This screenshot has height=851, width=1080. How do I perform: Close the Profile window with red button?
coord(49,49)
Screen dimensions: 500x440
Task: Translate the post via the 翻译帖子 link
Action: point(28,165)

§ §

Deine Aufgabe → Gib sämtliche Zeilen der Einträge oben als JSON-Liste von Zeichenketten aus, mit einer Zeichenkette pro Zeile und ohne Leerzeilen.

Lösung →
[
  "This screenshot has height=851, width=1080. How do I perform: Close the Profile window with red button?",
  "coord(49,49)",
  "Screen dimensions: 500x440",
  "Task: Translate the post via the 翻译帖子 link",
  "Action: point(28,165)"
]